The funding round is the latest led by Epidarex Capital in Edinburgh since it raised a new fund of £47.5m in 2014 with backers including US drug giant Eli Lilly, the Universities of Edinburgh, Glasgow and Aberdeen, King’s College London, the European Investment Fund, Scottish Enterprise and Strathclyde Pension fund. The fund was set up to help start-ups and university spin-outs in the life sciences sector access funding.

Sinclair Dunlop, managing partner at Epidarex Capital, described Mironid as a “dynamic, innovative company” with potential to help develop drugs to radically improve the treatment of chronic diseases.

Adrian Gillespie of Scottish Enterprise, which has supported the company through its SIB investment arm, said: “This particular area of drug development is very exciting, and the announcement of investment for its commercialisation is fantastic news.

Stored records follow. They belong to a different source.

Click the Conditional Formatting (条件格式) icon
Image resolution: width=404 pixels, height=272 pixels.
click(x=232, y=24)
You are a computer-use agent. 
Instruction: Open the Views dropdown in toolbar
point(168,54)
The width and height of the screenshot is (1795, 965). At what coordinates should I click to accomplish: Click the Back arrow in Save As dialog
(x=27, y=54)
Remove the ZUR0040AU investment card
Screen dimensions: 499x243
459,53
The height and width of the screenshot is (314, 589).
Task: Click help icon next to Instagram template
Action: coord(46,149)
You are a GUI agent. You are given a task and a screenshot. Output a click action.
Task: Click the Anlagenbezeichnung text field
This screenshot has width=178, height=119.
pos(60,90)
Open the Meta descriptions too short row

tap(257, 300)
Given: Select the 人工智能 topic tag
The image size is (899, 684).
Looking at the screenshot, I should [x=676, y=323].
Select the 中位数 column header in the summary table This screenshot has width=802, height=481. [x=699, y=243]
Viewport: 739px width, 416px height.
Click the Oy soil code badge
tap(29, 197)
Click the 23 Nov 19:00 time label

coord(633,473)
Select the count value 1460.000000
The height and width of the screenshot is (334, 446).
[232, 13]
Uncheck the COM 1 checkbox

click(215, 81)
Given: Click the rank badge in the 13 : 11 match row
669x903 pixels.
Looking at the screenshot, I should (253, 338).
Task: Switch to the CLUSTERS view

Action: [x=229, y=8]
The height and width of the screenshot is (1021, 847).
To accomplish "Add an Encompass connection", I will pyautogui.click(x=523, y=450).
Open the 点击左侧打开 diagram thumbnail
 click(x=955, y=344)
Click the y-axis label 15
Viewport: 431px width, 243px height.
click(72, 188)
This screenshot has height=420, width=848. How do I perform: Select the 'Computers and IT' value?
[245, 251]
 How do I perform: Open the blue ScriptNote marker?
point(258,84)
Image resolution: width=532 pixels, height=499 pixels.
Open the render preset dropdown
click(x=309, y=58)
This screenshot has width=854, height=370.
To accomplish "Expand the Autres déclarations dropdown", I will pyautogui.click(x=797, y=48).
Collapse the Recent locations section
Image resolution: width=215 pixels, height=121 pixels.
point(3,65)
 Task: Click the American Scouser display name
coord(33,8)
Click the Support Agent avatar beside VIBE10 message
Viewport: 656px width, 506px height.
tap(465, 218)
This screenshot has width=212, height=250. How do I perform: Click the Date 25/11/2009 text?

We have endeavoured to provide Mironid with joined-up support from early stage research, to company formation and now investment to help them scale up their operations.”

In November Epidarex Capital led a £4.45m funding round for University of Glasgow spin-out Caldan Therapeutics, which was also backed by the SIB. The company specialises in developing treatments for type 2 diabetes. Epidarex has also backed Edinburgh Molecular Imaging, Clyde Biosciences and Sirakoss in Aberdeen.